For the material below, return exactly the lines starting at the line containing "Click the label tag icon" and ending at the line containing "Toggle the camera on or off", both ends included, and no others.

[[ DATA RECORDS, beginning ]]

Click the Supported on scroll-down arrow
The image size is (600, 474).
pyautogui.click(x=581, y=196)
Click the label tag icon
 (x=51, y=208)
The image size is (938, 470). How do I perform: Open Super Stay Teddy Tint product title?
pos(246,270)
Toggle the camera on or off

[[ DATA RECORDS, end ]]
[[ DATA RECORDS, beginning ]]

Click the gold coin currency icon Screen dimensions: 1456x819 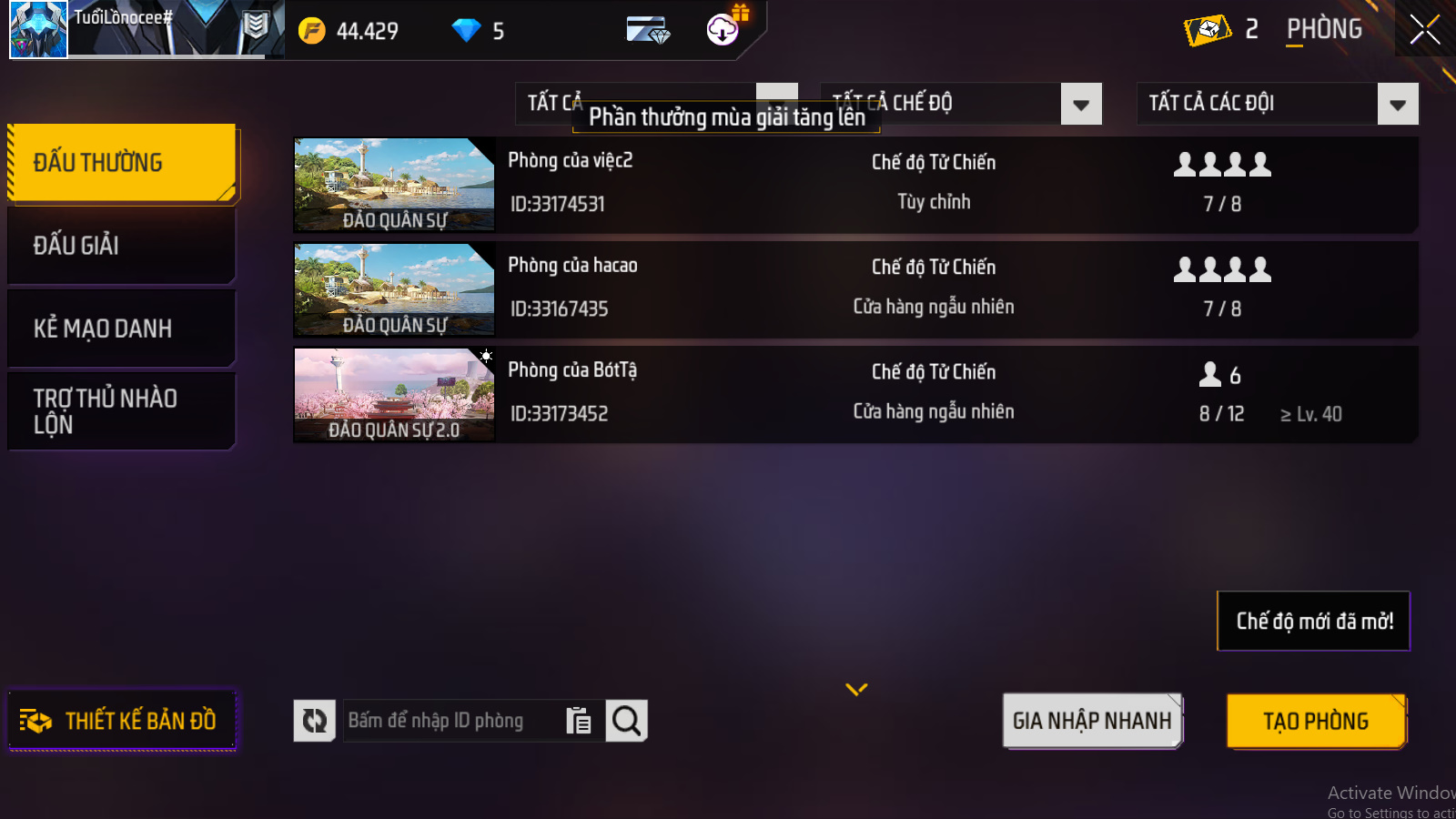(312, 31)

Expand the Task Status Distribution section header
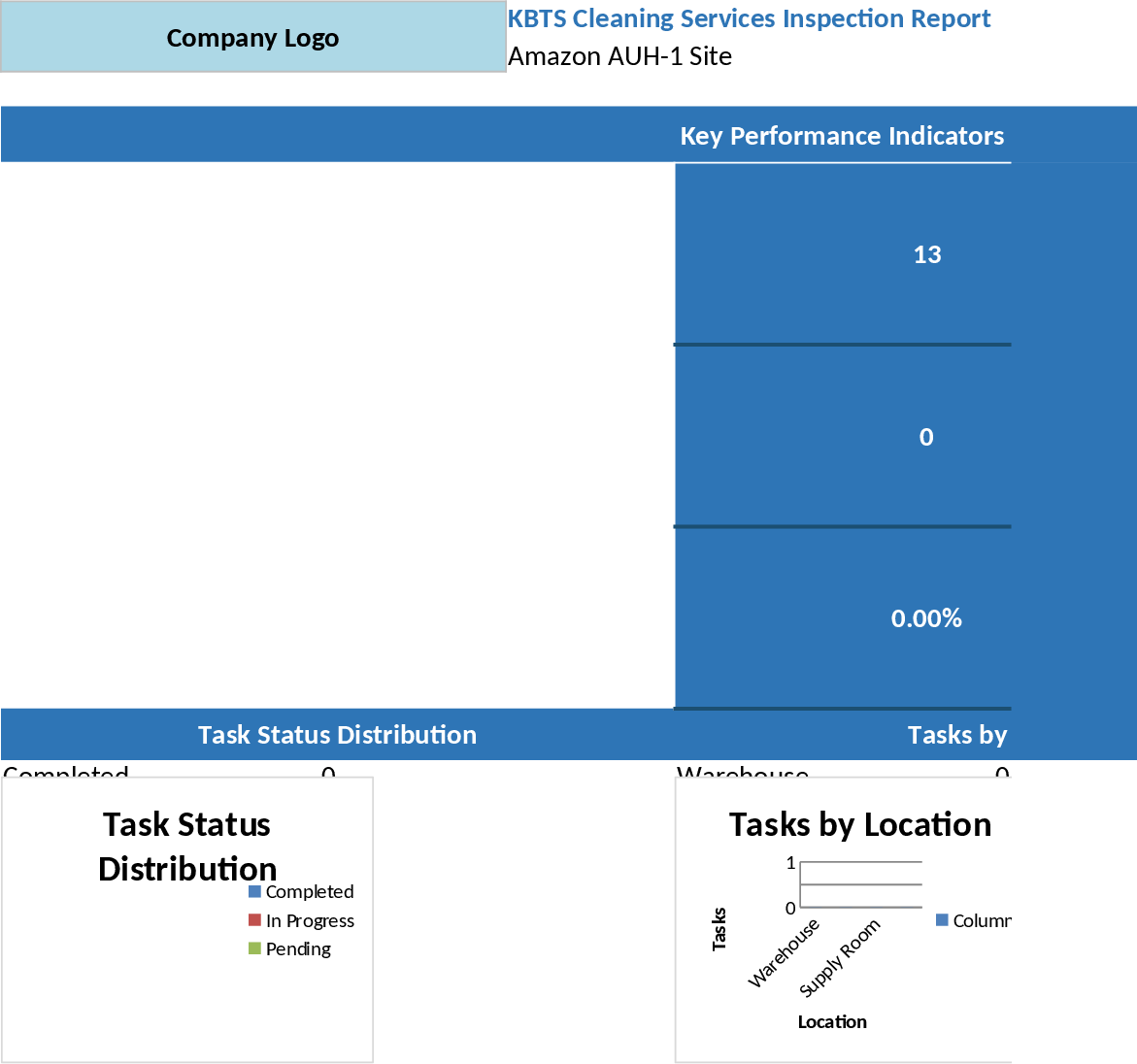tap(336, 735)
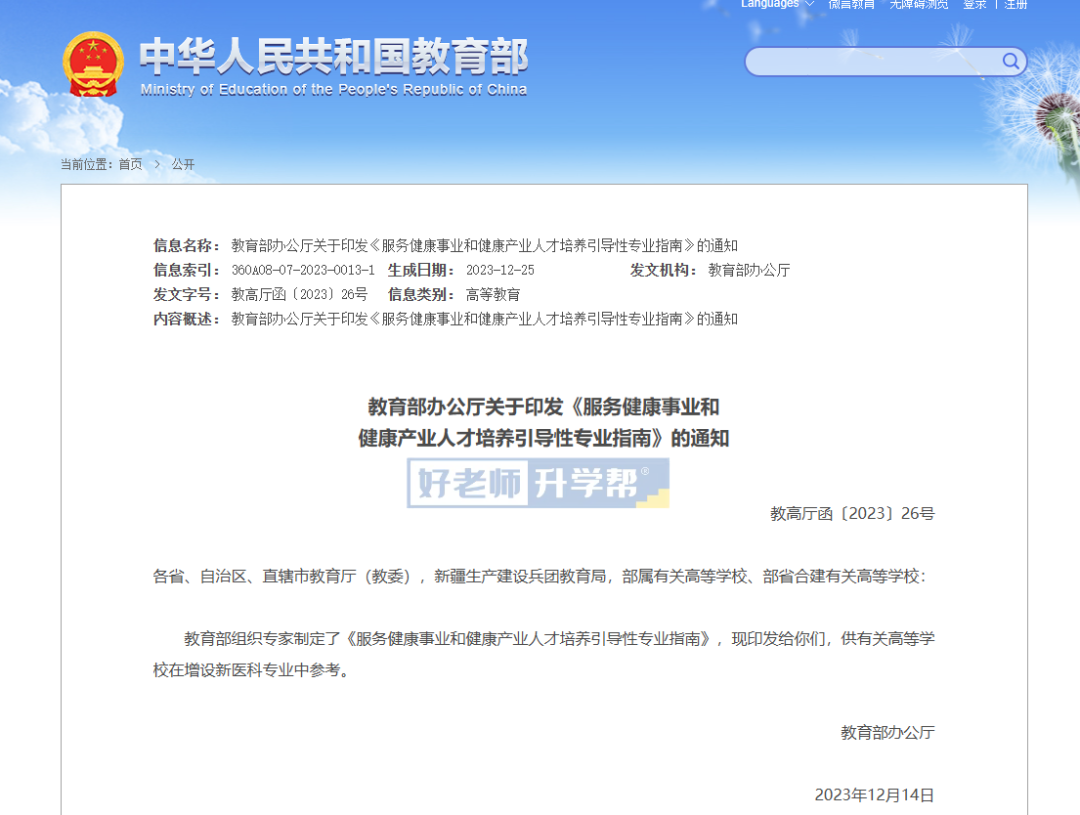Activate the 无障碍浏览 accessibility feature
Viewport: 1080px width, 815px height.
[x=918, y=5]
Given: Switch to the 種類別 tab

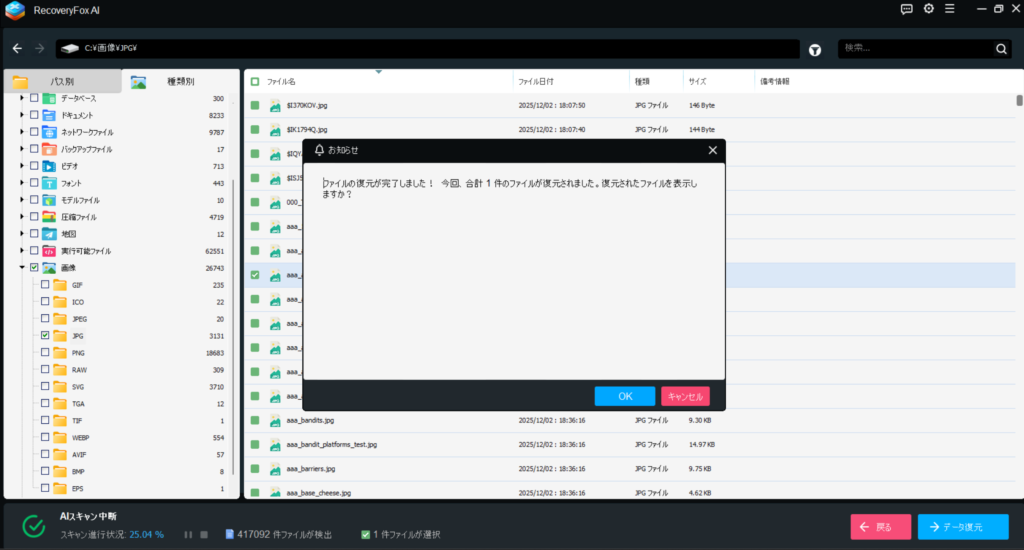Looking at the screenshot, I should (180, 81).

[[ DATA RECORDS, end ]]

» **RESULT**
Click the label tag icon
 (x=51, y=208)
The image size is (938, 470). How do I perform: Open Super Stay Teddy Tint product title?
pos(246,270)
Toggle the camera on or off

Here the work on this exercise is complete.